Reproduce the data below word for word, from the line containing "This screenshot has height=329, width=988." through the end of the data.

-=-=-

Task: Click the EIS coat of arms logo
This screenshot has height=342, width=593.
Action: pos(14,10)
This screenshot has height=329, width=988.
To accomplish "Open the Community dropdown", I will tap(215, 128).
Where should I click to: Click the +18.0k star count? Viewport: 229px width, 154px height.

-=-=-

— FINISHED TASK —
This screenshot has height=329, width=988.
To accomplish "Open the Community dropdown", I will tap(215, 128).
Where should I click to: Click the +18.0k star count? Viewport: 229px width, 154px height.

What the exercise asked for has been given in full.